▶ **INSTRUCTION**:
Copy out the data from the line containing "How do I perform: Click the ECS计算型 c6 title?" through the line containing "tap(558, 449)", both included, with every character unchanged.

▶ **RECORDS TO PROCESS**:
---+---

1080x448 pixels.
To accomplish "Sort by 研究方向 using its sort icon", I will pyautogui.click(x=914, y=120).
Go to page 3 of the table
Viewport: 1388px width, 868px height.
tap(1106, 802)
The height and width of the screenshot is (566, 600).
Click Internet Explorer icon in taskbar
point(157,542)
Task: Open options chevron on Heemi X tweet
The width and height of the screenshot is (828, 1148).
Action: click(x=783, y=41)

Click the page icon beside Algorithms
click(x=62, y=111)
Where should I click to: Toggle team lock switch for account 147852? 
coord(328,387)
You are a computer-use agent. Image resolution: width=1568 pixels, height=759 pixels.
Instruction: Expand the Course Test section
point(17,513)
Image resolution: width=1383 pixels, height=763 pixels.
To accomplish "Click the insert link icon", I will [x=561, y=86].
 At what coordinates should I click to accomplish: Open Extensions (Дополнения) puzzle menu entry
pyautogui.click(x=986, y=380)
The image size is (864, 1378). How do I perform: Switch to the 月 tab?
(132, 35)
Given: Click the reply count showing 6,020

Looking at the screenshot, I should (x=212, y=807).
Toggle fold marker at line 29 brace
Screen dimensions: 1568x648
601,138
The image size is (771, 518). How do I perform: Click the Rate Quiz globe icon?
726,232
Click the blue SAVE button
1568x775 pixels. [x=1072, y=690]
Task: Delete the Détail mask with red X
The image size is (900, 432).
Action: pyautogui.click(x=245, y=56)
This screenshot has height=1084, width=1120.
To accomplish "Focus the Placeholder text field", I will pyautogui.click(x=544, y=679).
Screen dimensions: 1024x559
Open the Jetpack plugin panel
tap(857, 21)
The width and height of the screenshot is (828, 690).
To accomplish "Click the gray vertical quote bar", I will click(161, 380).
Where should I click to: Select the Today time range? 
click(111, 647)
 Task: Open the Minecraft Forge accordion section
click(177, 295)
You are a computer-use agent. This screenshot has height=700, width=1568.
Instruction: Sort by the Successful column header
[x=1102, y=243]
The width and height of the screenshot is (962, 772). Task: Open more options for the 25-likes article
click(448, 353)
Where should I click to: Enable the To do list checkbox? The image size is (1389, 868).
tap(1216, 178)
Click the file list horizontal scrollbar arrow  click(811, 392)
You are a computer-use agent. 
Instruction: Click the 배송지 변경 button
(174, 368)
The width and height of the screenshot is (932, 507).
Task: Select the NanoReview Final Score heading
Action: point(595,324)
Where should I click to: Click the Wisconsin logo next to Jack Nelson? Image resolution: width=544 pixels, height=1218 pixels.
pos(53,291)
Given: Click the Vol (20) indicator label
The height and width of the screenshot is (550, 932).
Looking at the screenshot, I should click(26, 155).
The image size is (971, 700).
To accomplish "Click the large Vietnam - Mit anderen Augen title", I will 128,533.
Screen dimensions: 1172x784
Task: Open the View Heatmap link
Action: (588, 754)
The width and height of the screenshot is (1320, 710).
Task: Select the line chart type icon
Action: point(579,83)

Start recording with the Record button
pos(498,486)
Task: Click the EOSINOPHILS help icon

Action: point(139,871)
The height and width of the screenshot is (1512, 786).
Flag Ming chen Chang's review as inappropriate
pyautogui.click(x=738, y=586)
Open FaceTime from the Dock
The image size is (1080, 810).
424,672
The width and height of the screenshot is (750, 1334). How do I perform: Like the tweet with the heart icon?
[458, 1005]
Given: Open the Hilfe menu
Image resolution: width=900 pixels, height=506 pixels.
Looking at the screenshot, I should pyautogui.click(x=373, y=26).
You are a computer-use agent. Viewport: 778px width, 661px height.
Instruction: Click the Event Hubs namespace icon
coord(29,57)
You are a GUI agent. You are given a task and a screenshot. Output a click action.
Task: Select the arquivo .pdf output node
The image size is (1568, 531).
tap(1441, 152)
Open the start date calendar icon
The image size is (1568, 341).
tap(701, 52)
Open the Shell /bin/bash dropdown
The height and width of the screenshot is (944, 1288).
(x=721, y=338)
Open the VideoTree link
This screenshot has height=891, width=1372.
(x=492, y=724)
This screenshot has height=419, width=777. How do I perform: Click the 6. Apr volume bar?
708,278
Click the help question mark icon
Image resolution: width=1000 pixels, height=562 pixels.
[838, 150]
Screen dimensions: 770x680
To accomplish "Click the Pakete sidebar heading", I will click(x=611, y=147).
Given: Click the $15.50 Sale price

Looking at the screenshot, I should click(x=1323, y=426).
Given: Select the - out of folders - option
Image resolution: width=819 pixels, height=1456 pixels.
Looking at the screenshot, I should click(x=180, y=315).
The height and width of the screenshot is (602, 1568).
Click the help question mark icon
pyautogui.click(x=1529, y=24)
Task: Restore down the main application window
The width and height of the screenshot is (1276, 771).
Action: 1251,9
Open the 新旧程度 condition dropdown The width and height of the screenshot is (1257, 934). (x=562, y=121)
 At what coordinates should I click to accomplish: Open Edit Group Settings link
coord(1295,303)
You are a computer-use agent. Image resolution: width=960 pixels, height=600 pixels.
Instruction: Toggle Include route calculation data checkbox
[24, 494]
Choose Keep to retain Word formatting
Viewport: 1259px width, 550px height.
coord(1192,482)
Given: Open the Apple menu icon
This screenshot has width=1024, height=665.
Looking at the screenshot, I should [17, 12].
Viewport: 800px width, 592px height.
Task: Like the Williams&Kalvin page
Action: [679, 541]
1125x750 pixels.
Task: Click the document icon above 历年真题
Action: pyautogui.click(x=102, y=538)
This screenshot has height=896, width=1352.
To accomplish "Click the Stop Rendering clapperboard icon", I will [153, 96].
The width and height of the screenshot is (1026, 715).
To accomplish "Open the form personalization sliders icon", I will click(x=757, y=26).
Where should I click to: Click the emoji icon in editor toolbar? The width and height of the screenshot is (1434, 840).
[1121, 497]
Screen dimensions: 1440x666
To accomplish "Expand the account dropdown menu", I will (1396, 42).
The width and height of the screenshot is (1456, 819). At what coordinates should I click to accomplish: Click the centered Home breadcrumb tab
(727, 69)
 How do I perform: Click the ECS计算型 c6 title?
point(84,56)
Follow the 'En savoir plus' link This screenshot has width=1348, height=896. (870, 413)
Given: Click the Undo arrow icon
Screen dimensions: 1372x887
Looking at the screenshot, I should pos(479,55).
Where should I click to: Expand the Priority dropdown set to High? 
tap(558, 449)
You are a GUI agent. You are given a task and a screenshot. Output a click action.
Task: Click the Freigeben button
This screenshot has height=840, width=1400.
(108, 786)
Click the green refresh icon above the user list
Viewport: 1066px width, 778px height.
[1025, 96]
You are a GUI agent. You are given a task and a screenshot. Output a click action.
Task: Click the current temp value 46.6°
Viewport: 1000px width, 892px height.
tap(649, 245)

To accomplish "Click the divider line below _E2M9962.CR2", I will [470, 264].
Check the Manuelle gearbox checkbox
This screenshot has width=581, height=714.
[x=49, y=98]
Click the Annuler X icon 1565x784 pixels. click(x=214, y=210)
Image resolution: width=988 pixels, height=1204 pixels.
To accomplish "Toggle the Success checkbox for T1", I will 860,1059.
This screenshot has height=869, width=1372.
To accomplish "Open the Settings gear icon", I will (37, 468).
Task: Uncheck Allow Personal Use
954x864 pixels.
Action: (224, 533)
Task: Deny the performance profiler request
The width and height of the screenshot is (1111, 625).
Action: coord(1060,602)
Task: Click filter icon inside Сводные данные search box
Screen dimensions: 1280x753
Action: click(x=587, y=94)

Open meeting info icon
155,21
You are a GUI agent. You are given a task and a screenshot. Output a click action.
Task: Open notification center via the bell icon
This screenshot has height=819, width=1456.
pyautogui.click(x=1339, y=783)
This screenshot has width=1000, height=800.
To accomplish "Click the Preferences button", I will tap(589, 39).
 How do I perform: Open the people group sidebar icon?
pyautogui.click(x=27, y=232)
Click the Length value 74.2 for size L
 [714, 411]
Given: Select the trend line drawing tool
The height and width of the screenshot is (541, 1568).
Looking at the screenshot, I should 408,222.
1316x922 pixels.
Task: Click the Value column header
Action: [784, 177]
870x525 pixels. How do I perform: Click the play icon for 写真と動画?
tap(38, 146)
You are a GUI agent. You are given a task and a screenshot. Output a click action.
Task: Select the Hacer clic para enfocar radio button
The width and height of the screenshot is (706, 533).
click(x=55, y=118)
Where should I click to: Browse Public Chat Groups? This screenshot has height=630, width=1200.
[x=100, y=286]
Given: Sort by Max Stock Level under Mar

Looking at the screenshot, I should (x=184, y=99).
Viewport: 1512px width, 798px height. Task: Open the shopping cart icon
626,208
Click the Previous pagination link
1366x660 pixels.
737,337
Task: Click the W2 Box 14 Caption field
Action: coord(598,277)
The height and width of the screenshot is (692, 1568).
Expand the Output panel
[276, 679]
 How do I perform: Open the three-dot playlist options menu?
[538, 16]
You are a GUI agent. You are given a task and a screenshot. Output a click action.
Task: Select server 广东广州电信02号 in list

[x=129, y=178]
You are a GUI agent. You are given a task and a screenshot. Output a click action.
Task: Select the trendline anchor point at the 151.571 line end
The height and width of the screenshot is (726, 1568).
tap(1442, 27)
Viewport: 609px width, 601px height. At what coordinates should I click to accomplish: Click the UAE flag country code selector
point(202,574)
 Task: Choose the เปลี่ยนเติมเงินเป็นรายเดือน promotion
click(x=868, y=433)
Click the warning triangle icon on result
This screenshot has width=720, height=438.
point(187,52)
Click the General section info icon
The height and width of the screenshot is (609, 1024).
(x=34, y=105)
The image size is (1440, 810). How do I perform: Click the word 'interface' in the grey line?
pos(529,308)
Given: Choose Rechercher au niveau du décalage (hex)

---+---

▶ **FINISHED TASK**:
 How do I perform: Click the ECS计算型 c6 title?
point(84,56)
Follow the 'En savoir plus' link This screenshot has width=1348, height=896. (870, 413)
Given: Click the Undo arrow icon
Screen dimensions: 1372x887
Looking at the screenshot, I should pos(479,55).
Where should I click to: Expand the Priority dropdown set to High? 
tap(558, 449)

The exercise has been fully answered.